Франческа. Ты всегда будешь жив для меня, Лоренцо.

Лоренцо (печально). Вы измените мне, донна Франческа.

Франческа. Я никогда не изменю тебе, Лоренцо.

Лоренцо (печально). Но вы молоды, донна Франческа.

Франческа. В одну ночь состарилось мое сердце, Лоренцо».

(Отрывок из «Черных масок»).

Страницы из дневника Анны Ильиничны Андреевой:

«1 сентября 1920 г.

Неделю до сегодняшнего дня мы задыхались от гари — горит Россия. Дым был так густ, что днем не видно солнца, то есть белесоватое пятно, а по ночам красная луна. А сегодня чистейшая бирюза и изумруды, и дали все открылись. Но какой ужасный характер! (у меня). Не могу быть спокойной. Спокойной на полчаса. И как заставляю себя, заставляю быть такой. Заставляю радоваться такому дню, что дети здоровы, ценить это. Но чувство текучести времени настолько сильно во мне, преходящее свойство всего так отравляет душу. Как всегда с Леонидом.

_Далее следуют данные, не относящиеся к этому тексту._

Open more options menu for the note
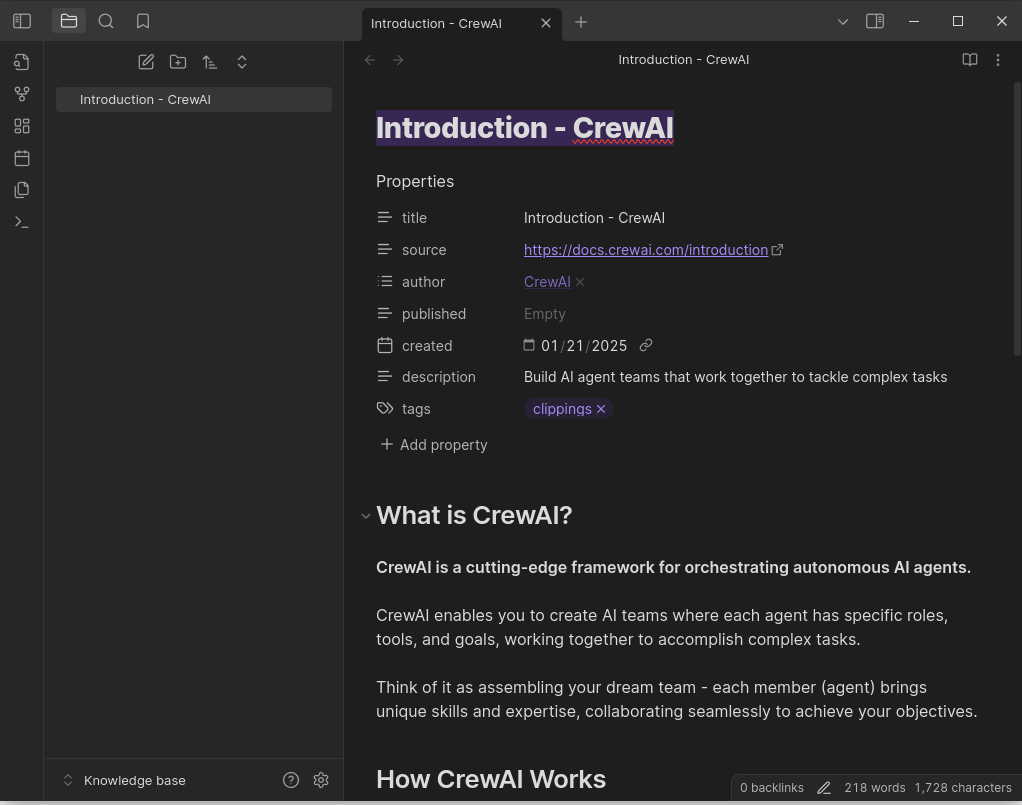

Вот он СПОКОЙНО читает перед сном своего Дюма или „негодяев“ (все Майн Риды и т. п.) и ест со вкусом яблоко. Я подлезу к нему и лежу рядом, голова моя у его груди, слышу запах его яблока и слушаю биение его сердца. Весь дом спит, все благополучно, дети спят, мамаша, только что окончил он свою работу, после читали, говорили. И я твержу себе: ну вот, запомни же навсегда это, это счастье твое, оно пройдет, оно кончится. Но оно было, вот оно сейчас, запомни же.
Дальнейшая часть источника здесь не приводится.